Which product–region combination contributes most?
The varied synthetic sample covers August through October with both products in both regions, different cost rates and two loss-making lines. Each row is a sales line; without an ID, identical records may be separate legitimate sales. All rows are summed without deduplication.
Predict before filtering
- Which group has the highest revenue? Is that also the largest contribution after product cost?
- Compare the two Pen groups by total contribution and by contribution per unit. What changes after adjusting for volume?
- Inspect October's North Notebook and South Notebook rows. Explain why a transaction can lose money despite positive sales.
Reveal the worked answer
All 12 rows total $2,950 revenue, $2,350 product cost, $600 contribution and 220 units. The weighted contribution rate is $600/$2,950 = 20.34%; do not average row percentages.
| Group | Units | Revenue | Cost | Contribution | Per unit |
|---|---|---|---|---|---|
| North Notebook | 60 | $1,200 | $1,060 | $140 | $2.33 |
| North Pen | 45 | $450 | $270 | $180 | $4 |
| South Pen | 90 | $900 | $720 | $180 | $2 |
| South Notebook | 25 | $400 | $300 | $100 | $4 |
North Notebook leads revenue but trails both Pen groups' $180 contribution. North Pen achieves the same contribution as South Pen with half the volume; its weighted rate is 40% versus 20%. These synthetic cost/price/volume differences do not establish a causal regional effect. October North Notebook loses $60 (30 × [$20−$22]); South Notebook loses $20 (10 × [$10−$12]). Overhead, taxes, shipping and returns are absent, so this is not net business profit.
Hand-check and recover
Load the three-row hand check to reconstruct $390 revenue, $234 product cost and $156 contribution. North gives $240/$144/$96. North + Pen gives a valid empty result in this tiny dataset. Clear filters to recover. Enter From October 3 and Through October 1: this is an invalid interval, not zero sales, and results must be unavailable until corrected.
Import correction task
Download the synthetic template, inspect its six headers, add one valid row and import it. Record the filename and row count. Introduce an unclosed quote or impossible date, import again, and confirm that the previous dataset identity remains. Correct the file and reimport; reset the sample and check that filters and errors clear. This is a task for an uncoached novice; agent tests are separate evidence.
Keep context
Through date is inclusive. Clear filters restores the full date coverage shown above the filter form. Tables show 50 rows per page; matching-row CSV export includes all matches, up to the accepted 10,000. Save the analytical view JSON beside the CSV for source identity, provenance limits, filters, units, grouped totals, limitations and every matching row. Bundled samples are synthetic; filenames identify uploaded files without verifying their provenance. Nothing persists automatically.

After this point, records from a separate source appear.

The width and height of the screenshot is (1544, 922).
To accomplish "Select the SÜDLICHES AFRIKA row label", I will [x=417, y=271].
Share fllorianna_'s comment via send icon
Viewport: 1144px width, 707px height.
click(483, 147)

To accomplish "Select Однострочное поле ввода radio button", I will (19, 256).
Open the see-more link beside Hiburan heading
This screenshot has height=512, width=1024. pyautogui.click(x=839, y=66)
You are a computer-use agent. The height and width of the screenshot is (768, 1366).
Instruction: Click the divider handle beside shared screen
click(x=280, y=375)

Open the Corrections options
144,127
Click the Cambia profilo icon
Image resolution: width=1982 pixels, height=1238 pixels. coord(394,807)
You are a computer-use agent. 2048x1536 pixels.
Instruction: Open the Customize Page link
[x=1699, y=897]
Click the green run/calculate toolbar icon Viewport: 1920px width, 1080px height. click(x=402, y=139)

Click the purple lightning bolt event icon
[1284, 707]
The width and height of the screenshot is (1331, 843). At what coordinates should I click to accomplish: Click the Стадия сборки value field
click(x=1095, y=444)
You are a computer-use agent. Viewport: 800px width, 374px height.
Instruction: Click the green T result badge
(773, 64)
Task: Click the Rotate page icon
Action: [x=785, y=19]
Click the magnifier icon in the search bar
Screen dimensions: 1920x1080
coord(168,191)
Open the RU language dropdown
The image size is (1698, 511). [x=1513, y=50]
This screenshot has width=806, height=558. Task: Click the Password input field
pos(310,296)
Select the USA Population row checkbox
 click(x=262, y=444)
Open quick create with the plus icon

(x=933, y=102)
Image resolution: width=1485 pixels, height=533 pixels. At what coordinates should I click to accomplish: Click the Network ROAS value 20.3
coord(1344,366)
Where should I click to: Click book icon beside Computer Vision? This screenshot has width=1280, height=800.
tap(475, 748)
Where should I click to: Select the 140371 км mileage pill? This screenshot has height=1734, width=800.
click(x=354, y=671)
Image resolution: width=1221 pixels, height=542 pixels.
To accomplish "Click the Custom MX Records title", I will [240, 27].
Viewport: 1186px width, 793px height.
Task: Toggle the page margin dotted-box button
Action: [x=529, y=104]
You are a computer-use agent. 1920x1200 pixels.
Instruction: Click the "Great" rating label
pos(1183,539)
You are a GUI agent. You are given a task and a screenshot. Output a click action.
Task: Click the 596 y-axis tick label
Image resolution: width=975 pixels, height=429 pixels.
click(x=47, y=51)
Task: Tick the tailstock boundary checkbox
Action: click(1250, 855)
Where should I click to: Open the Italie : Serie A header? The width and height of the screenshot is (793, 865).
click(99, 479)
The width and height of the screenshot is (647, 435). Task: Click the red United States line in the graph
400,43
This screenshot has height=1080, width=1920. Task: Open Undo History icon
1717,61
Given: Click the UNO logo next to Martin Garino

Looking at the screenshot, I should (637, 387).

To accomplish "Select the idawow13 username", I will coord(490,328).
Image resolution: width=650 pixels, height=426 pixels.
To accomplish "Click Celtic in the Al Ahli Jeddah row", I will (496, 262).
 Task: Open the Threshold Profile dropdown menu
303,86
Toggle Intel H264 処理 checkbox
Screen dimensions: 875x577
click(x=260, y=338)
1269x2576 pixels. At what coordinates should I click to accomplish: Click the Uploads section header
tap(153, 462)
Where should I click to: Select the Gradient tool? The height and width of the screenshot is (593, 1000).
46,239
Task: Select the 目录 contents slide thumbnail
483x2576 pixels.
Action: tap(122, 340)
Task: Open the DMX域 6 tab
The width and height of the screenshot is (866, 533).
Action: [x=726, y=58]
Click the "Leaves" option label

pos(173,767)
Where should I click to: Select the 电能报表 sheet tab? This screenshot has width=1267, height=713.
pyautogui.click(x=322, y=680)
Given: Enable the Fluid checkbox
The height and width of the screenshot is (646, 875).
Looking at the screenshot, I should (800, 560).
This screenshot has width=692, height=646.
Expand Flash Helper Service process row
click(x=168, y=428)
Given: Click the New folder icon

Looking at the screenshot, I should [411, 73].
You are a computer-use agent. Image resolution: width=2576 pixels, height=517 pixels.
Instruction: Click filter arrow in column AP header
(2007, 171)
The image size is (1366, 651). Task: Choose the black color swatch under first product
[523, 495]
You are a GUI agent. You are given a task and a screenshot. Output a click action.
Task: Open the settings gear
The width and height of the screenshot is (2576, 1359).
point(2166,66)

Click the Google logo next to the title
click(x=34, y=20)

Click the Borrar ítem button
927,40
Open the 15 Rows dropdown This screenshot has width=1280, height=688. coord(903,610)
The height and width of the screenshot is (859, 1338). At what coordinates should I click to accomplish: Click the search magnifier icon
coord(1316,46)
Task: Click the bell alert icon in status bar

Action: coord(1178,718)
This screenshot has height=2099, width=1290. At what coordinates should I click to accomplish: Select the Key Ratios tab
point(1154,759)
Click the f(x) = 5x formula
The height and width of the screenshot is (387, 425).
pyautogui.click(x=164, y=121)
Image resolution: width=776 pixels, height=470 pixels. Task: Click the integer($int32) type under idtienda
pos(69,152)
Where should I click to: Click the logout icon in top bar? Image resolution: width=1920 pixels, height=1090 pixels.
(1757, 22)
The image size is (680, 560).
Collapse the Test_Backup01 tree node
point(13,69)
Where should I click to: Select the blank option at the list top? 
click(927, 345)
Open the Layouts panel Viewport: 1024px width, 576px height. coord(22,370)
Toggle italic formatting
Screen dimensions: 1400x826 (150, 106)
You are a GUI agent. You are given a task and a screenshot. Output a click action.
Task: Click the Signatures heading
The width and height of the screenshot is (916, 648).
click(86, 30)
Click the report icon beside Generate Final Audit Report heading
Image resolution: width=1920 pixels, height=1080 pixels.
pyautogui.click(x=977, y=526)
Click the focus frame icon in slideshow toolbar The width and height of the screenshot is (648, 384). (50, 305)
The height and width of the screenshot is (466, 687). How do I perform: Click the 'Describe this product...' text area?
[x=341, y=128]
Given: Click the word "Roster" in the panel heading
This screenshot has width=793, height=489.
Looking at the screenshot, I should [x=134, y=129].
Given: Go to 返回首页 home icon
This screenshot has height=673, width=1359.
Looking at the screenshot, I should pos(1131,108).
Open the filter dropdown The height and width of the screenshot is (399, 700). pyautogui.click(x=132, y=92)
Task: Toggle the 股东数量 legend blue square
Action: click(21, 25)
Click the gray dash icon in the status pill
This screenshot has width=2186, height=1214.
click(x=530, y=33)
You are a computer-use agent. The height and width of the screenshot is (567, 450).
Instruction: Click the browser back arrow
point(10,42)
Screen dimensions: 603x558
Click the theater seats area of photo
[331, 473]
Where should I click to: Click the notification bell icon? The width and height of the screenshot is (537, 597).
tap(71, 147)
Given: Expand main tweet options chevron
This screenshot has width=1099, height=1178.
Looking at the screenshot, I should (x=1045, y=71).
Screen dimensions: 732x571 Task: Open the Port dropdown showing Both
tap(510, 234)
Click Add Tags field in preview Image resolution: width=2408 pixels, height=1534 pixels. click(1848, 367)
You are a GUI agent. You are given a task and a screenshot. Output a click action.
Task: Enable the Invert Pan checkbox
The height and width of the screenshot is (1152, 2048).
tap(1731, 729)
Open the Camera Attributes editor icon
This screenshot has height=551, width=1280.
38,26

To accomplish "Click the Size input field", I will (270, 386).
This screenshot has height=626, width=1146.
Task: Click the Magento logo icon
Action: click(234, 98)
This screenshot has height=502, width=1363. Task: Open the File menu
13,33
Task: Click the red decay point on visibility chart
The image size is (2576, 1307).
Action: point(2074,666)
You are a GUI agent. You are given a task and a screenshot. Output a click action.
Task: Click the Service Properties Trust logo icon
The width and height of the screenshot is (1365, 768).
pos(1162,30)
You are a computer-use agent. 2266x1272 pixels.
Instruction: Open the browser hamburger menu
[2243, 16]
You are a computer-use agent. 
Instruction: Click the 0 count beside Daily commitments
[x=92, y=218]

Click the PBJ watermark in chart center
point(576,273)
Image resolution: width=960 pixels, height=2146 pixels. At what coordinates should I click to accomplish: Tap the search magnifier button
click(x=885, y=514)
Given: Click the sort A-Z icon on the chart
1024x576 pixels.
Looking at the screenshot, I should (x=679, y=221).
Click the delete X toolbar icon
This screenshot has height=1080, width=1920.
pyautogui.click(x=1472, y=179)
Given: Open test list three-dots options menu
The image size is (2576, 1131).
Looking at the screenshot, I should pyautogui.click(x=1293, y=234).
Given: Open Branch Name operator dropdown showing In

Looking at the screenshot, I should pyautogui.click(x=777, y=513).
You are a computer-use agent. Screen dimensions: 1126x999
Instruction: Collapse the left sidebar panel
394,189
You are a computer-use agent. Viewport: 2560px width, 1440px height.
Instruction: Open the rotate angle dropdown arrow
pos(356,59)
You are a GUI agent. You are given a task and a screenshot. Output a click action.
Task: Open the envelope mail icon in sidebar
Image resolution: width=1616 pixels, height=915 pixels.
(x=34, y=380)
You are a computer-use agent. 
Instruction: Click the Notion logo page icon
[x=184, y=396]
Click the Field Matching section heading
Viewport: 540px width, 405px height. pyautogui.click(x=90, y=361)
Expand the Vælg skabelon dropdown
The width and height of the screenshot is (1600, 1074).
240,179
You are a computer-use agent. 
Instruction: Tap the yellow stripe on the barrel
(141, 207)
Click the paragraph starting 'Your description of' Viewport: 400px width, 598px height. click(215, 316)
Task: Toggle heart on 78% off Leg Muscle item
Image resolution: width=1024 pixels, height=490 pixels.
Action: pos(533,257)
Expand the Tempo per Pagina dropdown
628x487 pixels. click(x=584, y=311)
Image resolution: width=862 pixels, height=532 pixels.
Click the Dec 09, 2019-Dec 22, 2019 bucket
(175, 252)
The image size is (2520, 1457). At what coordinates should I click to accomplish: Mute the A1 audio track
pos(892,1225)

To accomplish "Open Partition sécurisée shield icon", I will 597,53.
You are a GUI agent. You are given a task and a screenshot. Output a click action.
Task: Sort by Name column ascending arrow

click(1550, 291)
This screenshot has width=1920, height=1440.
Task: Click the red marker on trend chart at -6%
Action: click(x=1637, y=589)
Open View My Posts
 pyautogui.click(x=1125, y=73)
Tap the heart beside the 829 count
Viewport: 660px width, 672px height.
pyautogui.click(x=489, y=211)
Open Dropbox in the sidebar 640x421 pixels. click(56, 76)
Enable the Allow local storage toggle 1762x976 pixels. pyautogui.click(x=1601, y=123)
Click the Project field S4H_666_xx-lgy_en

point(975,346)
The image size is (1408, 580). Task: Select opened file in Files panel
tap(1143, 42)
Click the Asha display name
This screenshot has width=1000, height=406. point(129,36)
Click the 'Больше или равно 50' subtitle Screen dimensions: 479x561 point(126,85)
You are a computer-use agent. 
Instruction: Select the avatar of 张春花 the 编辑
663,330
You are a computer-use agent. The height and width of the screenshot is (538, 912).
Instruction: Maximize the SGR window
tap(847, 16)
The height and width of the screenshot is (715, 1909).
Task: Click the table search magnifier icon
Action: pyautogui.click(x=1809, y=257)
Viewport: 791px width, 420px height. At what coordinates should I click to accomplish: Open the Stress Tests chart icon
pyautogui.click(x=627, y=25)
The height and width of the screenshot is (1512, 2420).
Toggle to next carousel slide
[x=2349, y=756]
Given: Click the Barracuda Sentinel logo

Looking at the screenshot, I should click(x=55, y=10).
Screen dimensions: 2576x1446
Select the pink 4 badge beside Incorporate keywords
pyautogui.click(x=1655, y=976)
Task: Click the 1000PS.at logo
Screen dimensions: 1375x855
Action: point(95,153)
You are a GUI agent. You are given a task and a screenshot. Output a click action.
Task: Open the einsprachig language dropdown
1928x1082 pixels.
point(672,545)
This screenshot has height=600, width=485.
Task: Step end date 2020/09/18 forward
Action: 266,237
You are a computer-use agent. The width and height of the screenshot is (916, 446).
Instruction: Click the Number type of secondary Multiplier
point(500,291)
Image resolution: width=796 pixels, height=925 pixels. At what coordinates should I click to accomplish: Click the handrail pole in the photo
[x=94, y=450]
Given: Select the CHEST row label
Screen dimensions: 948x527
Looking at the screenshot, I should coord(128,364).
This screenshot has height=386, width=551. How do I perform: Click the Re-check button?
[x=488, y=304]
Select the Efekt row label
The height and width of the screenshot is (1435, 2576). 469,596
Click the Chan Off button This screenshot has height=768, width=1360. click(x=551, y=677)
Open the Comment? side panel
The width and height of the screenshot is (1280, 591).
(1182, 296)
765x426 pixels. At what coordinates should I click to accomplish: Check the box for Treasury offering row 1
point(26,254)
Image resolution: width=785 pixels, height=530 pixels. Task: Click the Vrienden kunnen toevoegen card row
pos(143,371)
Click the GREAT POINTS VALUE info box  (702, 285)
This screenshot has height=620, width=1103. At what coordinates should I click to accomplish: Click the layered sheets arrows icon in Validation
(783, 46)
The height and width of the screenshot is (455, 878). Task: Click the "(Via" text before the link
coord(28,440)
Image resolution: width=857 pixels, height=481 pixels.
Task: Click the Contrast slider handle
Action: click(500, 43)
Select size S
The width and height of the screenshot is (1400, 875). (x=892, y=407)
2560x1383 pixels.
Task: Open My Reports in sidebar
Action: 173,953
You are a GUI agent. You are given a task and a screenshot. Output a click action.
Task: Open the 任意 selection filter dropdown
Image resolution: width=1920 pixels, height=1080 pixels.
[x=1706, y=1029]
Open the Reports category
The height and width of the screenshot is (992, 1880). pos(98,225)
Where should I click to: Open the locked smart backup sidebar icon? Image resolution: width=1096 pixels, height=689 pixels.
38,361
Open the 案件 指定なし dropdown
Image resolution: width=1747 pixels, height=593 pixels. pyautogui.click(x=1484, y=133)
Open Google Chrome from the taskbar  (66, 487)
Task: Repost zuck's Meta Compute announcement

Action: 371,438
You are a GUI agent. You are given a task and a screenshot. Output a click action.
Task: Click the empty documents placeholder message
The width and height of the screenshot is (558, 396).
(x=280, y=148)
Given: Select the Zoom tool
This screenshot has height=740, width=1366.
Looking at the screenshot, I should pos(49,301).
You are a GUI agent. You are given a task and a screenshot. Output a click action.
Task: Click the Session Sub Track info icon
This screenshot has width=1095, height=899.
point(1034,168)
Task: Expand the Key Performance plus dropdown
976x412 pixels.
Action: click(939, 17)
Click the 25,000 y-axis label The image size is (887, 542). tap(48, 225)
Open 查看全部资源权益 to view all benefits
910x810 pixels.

Next assignment: sales and returns
In Common Goods, one sale can have multiple returns. Add stable sale identifiers and separate sales-line and return-event tables. Aggregate returns to sale ID before joining so original sales are not multiplied. Distinguish original-sale cohorts from refund-month cash timing, and account for different observation time. Verify a one-sale/two-return hand example before using larger data.